Locate every line in the rows below that contains the string "slot", and copy those lines. Case counts.

═══ Information given ═══

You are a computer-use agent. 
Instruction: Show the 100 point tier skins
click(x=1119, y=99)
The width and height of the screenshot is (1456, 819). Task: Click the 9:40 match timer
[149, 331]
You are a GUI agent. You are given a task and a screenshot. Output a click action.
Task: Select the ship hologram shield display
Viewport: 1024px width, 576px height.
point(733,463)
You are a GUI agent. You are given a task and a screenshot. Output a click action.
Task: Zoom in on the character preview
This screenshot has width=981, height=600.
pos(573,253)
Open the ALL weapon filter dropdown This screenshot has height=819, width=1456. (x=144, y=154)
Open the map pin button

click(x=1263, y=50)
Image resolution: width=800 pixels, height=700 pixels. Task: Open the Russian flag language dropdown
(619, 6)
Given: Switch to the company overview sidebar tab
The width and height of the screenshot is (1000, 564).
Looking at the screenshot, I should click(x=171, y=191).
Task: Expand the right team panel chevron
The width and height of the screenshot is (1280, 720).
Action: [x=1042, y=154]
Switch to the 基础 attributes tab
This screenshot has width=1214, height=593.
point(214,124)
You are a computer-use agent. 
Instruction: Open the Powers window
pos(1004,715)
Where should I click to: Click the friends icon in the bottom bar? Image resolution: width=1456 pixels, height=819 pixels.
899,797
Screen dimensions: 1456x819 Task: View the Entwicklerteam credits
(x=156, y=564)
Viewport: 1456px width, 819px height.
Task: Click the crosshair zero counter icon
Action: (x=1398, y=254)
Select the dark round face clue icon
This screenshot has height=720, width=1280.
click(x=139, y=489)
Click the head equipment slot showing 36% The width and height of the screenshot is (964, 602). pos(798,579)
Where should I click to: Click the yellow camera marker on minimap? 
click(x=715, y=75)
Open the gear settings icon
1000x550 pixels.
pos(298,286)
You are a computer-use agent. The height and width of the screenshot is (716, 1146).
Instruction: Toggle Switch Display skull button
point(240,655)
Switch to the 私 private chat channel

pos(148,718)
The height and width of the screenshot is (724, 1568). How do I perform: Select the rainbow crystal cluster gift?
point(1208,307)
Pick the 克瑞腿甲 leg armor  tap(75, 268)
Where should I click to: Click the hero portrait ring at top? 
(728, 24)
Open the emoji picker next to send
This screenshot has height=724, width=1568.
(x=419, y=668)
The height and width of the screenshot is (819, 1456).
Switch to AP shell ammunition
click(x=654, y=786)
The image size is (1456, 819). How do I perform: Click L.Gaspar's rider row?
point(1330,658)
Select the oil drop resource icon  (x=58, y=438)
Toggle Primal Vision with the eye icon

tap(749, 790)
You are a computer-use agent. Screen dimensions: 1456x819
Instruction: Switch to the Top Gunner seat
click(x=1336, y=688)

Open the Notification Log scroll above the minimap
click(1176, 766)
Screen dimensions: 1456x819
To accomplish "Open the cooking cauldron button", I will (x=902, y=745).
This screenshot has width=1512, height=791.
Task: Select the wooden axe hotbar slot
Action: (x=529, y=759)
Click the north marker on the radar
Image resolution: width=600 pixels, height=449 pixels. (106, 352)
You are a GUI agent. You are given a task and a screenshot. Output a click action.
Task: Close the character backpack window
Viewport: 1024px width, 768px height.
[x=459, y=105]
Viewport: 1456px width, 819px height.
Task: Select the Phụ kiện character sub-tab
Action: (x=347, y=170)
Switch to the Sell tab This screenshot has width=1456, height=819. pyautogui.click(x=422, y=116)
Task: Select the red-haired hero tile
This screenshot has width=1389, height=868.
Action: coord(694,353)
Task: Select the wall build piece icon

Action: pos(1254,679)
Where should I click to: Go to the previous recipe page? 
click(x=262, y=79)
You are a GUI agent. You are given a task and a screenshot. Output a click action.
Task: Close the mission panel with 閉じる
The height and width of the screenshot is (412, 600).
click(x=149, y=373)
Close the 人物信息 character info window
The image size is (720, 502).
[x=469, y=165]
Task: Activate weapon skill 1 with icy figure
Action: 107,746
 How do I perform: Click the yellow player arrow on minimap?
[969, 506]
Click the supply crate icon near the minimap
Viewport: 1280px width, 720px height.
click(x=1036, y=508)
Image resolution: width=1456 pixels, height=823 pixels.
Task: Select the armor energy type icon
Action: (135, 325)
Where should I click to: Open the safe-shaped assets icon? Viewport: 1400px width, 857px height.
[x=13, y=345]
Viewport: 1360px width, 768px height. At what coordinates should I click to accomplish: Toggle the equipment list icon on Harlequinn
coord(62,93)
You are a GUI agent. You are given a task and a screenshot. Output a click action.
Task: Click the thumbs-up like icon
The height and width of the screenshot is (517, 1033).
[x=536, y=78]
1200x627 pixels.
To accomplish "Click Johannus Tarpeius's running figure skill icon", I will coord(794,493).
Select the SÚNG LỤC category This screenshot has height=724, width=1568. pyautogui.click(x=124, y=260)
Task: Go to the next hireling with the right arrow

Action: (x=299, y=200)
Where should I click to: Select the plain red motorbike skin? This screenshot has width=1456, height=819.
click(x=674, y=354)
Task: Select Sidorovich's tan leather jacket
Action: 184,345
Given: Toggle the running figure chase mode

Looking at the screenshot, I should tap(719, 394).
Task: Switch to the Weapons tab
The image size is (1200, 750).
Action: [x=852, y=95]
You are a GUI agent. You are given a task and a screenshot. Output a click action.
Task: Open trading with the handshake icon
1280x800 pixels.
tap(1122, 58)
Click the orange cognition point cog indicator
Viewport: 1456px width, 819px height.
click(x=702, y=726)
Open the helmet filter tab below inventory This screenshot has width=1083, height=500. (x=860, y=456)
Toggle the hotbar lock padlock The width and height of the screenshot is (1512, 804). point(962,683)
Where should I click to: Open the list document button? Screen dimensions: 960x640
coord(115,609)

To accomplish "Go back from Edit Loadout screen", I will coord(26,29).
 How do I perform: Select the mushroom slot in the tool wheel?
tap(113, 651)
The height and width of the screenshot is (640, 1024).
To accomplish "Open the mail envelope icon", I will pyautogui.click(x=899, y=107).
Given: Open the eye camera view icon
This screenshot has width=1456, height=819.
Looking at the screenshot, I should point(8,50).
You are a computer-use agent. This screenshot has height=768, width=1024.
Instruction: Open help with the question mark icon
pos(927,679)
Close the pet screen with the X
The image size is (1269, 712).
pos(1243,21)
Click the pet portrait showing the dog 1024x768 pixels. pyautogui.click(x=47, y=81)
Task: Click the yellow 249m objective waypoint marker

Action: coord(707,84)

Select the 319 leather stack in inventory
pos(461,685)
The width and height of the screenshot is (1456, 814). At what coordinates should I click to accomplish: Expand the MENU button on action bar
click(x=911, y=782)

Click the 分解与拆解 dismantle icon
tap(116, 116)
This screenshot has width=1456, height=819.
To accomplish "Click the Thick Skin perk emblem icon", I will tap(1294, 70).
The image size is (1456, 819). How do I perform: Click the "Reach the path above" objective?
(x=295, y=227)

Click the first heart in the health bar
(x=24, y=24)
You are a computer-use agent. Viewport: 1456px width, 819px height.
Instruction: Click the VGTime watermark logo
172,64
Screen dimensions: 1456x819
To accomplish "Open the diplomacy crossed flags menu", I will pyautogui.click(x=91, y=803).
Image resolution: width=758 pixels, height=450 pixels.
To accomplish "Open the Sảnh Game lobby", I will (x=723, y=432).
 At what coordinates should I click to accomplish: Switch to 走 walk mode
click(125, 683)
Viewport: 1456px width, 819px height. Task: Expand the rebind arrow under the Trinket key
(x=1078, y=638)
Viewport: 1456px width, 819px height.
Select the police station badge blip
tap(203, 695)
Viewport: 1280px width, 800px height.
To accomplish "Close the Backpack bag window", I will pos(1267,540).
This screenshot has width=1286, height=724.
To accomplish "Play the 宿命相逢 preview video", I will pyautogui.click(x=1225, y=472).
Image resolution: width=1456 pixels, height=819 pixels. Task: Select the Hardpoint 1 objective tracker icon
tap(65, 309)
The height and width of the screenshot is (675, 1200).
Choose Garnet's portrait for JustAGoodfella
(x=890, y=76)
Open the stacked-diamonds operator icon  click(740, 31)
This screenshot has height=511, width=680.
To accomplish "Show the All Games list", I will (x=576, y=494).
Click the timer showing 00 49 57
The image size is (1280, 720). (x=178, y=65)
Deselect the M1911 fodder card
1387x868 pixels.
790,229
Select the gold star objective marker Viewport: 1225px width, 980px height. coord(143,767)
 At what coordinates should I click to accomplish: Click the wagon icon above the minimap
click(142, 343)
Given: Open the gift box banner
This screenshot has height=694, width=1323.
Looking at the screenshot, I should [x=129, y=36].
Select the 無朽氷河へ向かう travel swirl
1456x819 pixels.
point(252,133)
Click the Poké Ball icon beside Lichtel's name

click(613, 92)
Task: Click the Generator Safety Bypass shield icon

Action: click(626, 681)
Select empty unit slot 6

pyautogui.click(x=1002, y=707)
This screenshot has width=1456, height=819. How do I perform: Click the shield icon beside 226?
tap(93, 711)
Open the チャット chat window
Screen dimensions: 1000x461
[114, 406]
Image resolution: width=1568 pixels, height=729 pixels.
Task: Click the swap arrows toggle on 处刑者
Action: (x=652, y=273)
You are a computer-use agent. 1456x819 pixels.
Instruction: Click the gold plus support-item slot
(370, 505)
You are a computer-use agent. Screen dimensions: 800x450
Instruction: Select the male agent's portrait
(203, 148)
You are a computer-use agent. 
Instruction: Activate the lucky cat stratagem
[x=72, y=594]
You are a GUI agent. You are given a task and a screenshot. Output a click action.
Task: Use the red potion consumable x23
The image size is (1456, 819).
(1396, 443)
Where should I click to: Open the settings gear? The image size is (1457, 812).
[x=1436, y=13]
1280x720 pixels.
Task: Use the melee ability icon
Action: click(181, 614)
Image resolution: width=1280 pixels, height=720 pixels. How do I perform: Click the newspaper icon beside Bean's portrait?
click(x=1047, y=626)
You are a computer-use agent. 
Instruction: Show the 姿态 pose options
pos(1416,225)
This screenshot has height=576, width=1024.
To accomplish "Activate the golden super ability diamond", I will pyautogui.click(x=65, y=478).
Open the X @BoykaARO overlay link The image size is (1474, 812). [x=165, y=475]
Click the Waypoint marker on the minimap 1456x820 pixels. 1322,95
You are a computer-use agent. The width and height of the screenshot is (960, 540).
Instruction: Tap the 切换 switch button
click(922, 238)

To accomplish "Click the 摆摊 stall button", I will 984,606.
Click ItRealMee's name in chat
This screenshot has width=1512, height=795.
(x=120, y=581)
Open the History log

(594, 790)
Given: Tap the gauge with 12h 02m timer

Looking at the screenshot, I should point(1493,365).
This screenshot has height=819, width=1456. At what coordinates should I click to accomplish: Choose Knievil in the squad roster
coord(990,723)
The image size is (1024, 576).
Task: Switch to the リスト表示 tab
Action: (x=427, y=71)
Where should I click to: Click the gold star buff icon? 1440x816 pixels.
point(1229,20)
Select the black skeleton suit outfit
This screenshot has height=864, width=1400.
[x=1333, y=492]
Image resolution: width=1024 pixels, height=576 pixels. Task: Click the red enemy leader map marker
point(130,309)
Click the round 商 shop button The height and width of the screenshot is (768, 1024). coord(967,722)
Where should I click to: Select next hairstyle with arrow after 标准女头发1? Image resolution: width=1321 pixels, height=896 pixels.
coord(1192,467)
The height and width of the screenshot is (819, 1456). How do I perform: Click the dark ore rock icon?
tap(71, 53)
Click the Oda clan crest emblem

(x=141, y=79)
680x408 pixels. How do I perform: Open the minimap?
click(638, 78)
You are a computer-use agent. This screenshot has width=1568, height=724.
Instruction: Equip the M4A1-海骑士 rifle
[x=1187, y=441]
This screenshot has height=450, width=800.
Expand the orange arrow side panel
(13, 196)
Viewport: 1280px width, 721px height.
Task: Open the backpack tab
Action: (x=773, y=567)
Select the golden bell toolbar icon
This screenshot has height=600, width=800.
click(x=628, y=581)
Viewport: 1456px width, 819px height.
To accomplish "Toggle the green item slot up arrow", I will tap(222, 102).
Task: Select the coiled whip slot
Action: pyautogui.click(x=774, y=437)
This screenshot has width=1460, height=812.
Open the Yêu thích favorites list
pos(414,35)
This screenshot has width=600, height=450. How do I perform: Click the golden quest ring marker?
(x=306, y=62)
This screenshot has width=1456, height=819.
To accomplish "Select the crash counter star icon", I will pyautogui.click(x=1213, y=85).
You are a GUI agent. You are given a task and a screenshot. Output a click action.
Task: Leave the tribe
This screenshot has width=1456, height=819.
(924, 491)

═══

Response to the exercise:
Click the head equipment slot showing 36% The width and height of the screenshot is (964, 602). pos(798,579)
Task: Select the wooden axe hotbar slot
 How do I perform: Select the mushroom slot in the tool wheel?
Select empty unit slot 6
Instruction: Click the gold plus support-item slot
To accomplish "Toggle the green item slot up arrow", I will tap(222, 102).
Task: Select the coiled whip slot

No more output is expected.